Data records
===
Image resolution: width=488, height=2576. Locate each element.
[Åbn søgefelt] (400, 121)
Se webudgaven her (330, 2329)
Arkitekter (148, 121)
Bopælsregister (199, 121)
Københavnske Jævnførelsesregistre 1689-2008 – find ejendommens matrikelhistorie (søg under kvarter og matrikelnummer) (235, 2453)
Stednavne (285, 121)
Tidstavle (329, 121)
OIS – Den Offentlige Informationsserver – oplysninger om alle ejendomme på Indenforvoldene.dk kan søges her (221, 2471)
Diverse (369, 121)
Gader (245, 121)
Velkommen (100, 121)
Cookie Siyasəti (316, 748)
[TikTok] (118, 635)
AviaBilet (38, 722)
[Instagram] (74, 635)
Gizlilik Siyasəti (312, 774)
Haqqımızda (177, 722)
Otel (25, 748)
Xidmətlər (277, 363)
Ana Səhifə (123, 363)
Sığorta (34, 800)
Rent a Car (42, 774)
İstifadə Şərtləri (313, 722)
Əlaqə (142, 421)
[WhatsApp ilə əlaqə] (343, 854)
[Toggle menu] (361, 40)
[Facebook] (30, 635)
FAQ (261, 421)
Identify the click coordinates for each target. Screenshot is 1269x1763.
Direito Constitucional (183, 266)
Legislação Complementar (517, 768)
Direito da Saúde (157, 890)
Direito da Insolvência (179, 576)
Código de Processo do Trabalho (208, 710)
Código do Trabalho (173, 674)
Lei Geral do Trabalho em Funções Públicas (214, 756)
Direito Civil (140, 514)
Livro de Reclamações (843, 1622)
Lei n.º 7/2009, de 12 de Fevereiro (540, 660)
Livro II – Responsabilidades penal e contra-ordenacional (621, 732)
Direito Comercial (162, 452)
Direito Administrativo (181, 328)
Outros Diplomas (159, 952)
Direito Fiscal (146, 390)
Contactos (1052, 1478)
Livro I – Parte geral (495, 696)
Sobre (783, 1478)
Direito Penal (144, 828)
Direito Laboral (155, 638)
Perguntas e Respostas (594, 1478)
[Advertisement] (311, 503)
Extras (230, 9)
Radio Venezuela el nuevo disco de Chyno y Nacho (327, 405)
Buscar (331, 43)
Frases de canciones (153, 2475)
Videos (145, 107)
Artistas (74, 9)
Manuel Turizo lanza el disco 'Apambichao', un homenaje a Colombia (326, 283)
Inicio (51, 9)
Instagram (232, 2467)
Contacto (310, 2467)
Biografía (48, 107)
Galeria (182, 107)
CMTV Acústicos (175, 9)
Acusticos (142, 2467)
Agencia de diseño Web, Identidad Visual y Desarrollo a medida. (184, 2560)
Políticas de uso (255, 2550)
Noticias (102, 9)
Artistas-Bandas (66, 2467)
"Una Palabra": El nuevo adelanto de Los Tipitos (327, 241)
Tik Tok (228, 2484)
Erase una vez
===
**Goal of the exercise**
Render all of the lines above as a numbered list, omitting any blank lines.

**Finished exercise**
1. Image resolution: width=488, height=2576. Locate each element.
2. [Åbn søgefelt] (400, 121)
3. Se webudgaven her (330, 2329)
4. Arkitekter (148, 121)
5. Bopælsregister (199, 121)
6. Københavnske Jævnførelsesregistre 1689-2008 – find ejendommens matrikelhistorie (søg under kvarter og matrikelnummer) (235, 2453)
7. Stednavne (285, 121)
8. Tidstavle (329, 121)
9. OIS – Den Offentlige Informationsserver – oplysninger om alle ejendomme på Indenforvoldene.dk kan søges her (221, 2471)
10. Diverse (369, 121)
11. Gader (245, 121)
12. Velkommen (100, 121)
13. Cookie Siyasəti (316, 748)
14. [TikTok] (118, 635)
15. AviaBilet (38, 722)
16. [Instagram] (74, 635)
17. Gizlilik Siyasəti (312, 774)
18. Haqqımızda (177, 722)
19. Otel (25, 748)
20. Xidmətlər (277, 363)
21. Ana Səhifə (123, 363)
22. Sığorta (34, 800)
23. Rent a Car (42, 774)
24. İstifadə Şərtləri (313, 722)
25. Əlaqə (142, 421)
26. [WhatsApp ilə əlaqə] (343, 854)
27. [Toggle menu] (361, 40)
28. [Facebook] (30, 635)
29. FAQ (261, 421)
30. Identify the click coordinates for each target. Screenshot is 1269x1763.
31. Direito Constitucional (183, 266)
32. Legislação Complementar (517, 768)
33. Direito da Saúde (157, 890)
34. Direito da Insolvência (179, 576)
35. Código de Processo do Trabalho (208, 710)
36. Código do Trabalho (173, 674)
37. Lei Geral do Trabalho em Funções Públicas (214, 756)
38. Direito Civil (140, 514)
39. Livro de Reclamações (843, 1622)
40. Lei n.º 7/2009, de 12 de Fevereiro (540, 660)
41. Livro II – Responsabilidades penal e contra-ordenacional (621, 732)
42. Direito Comercial (162, 452)
43. Direito Administrativo (181, 328)
44. Outros Diplomas (159, 952)
45. Direito Fiscal (146, 390)
46. Contactos (1052, 1478)
47. Livro I – Parte geral (495, 696)
48. Sobre (783, 1478)
49. Direito Penal (144, 828)
50. Direito Laboral (155, 638)
51. Perguntas e Respostas (594, 1478)
52. [Advertisement] (311, 503)
53. Extras (230, 9)
54. Radio Venezuela el nuevo disco de Chyno y Nacho (327, 405)
55. Buscar (331, 43)
56. Frases de canciones (153, 2475)
57. Videos (145, 107)
58. Artistas (74, 9)
59. Manuel Turizo lanza el disco 'Apambichao', un homenaje a Colombia (326, 283)
60. Inicio (51, 9)
61. Instagram (232, 2467)
62. Contacto (310, 2467)
63. Biografía (48, 107)
64. Galeria (182, 107)
65. CMTV Acústicos (175, 9)
66. Acusticos (142, 2467)
67. Agencia de diseño Web, Identidad Visual y Desarrollo a medida. (184, 2560)
68. Políticas de uso (255, 2550)
69. Noticias (102, 9)
70. Artistas-Bandas (66, 2467)
71. "Una Palabra": El nuevo adelanto de Los Tipitos (327, 241)
72. Tik Tok (228, 2484)
73. Erase una vez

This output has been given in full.